O compliance está começando no Brasil. Tem um campo enorme ainda para evoluir e, por incrível que pareça, o veneno e o remédio têm a mesma origem e o que muda é a dosagem. E que, por exemplo, com a Lava Jato, com esses atos de repressão aos atos de corrupção que foram praticados, isso serviu de alerta para as empresas que agora tentam se precaver e se prevenir contra atos de corrupção para evitar as sanções que eles tiveram.  

E a relação com o setor público?  

O setor público tem um sistema macro de prevenção, apuração e reparação de ilícitos. Esse mesmo sistema é transplantado para o setor privado, só que em uma escala de micro, então é uma micro central de prevenção de atos de corrupção. E a ideia é que eles trabalhem em conjunto mesmo. O Estado quando atua sobre a economia ele regula.

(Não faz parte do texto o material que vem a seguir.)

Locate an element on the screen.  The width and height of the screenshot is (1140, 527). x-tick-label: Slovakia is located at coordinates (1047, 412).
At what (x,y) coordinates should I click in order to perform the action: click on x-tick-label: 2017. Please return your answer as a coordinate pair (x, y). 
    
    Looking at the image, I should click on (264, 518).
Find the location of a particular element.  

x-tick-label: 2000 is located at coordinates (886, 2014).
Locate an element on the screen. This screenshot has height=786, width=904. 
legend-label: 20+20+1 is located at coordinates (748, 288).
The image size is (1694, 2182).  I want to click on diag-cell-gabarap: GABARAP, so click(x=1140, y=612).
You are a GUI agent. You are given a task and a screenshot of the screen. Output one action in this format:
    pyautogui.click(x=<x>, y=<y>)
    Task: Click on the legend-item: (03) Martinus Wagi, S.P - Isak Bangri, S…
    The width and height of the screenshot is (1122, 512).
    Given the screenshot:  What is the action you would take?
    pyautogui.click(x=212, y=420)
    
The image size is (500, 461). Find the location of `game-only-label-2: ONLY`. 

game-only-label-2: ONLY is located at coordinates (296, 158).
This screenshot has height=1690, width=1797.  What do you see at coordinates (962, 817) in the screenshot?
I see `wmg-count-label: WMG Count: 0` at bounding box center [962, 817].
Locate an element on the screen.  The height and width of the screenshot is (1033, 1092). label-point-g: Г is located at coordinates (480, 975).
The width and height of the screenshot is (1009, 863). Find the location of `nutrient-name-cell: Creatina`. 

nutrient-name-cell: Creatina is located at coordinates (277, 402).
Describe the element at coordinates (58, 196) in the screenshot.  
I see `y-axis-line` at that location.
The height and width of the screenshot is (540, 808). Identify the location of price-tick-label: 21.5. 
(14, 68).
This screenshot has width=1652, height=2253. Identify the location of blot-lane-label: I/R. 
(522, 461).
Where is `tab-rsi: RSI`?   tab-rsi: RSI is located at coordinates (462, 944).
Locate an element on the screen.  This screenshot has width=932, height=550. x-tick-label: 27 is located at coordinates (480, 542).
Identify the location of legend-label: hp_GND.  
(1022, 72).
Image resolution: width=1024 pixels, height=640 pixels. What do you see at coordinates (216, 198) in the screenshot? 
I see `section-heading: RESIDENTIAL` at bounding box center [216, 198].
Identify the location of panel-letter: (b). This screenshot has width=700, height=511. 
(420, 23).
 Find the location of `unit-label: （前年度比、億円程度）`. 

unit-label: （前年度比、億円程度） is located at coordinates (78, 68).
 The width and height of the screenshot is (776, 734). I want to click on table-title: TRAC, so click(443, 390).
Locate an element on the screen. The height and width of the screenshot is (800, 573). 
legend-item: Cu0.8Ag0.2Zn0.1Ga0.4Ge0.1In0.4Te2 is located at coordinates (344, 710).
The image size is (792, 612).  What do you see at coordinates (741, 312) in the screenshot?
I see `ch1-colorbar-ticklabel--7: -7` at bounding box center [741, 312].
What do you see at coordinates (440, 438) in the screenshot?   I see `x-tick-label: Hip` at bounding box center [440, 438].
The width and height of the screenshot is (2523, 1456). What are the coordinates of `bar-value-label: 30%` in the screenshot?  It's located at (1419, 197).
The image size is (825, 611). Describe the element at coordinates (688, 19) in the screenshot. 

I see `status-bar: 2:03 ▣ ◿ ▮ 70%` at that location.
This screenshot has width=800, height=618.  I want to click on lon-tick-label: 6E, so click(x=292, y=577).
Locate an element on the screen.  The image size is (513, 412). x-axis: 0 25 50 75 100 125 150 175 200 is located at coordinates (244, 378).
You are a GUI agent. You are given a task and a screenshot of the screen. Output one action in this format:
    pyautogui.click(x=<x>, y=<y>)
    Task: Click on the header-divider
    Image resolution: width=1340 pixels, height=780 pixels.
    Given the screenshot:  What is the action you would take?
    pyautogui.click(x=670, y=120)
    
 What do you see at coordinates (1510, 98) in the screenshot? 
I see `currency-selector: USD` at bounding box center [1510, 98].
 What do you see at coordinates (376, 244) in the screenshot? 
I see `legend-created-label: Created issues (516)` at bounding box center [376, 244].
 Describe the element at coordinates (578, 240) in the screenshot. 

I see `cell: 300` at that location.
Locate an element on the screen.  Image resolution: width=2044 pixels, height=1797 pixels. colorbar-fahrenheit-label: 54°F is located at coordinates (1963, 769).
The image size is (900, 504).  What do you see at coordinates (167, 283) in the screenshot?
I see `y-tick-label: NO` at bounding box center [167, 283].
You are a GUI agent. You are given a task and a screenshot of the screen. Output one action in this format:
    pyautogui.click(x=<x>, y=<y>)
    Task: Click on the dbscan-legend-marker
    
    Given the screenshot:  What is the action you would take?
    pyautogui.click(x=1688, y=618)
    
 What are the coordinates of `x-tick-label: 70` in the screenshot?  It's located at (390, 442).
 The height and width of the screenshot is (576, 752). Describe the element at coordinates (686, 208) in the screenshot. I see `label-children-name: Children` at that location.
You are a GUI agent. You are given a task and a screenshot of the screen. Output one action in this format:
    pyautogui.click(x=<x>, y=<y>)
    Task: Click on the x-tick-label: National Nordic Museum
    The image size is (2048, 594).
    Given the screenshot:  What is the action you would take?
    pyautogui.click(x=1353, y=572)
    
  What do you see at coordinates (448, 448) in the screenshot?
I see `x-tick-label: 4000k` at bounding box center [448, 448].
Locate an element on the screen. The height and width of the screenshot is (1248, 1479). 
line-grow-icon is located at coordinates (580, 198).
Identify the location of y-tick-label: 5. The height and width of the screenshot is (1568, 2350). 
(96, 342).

Você tem três formas do Estado atuar: regulando tudo, o que não deu certo, e a Lava Jato está aí para demonstrar que não deu certo; o privado faz a sua própria autocontenção sem que o que o Estado intervenha, e também não deu certo porque está aí a Lava Jato para dizer que não deu certo. O que se busca agora no Brasil e no mundo inteiro é um negócio chamado autorregulação regulada. É o trabalho conjunto de Estado e iniciativa privada na prevenção do combate aos atos de corrupção e lavagem de dinheiro.